### Given task
Reproduce everything from the line containing "You are a GUI" down to the end of the records, swapping "screenshot" for "screen capture" and changing nothing else. Leave the pictures out.

### Records for this task
..........

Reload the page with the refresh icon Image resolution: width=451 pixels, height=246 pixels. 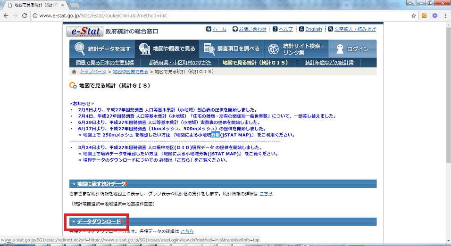[x=26, y=16]
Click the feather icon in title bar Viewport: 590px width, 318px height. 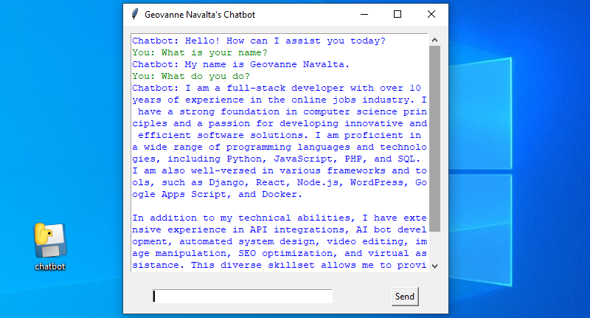[134, 14]
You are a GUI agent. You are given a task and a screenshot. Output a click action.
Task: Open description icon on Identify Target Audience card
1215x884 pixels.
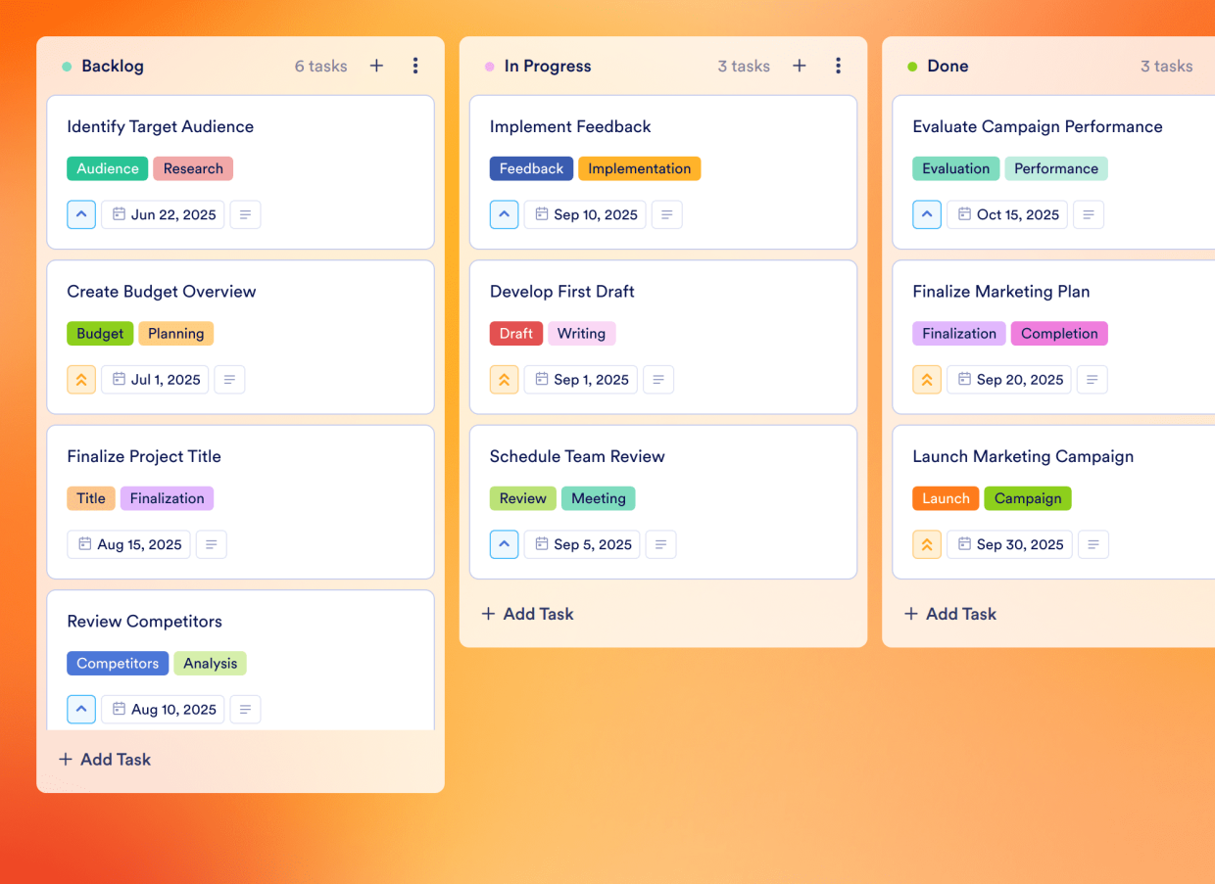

..........

### The completed task
You are a GUI agent. You are given a task and a screen capture. Output a click action.
Task: Open description icon on Identify Target Audience card
1215x884 pixels.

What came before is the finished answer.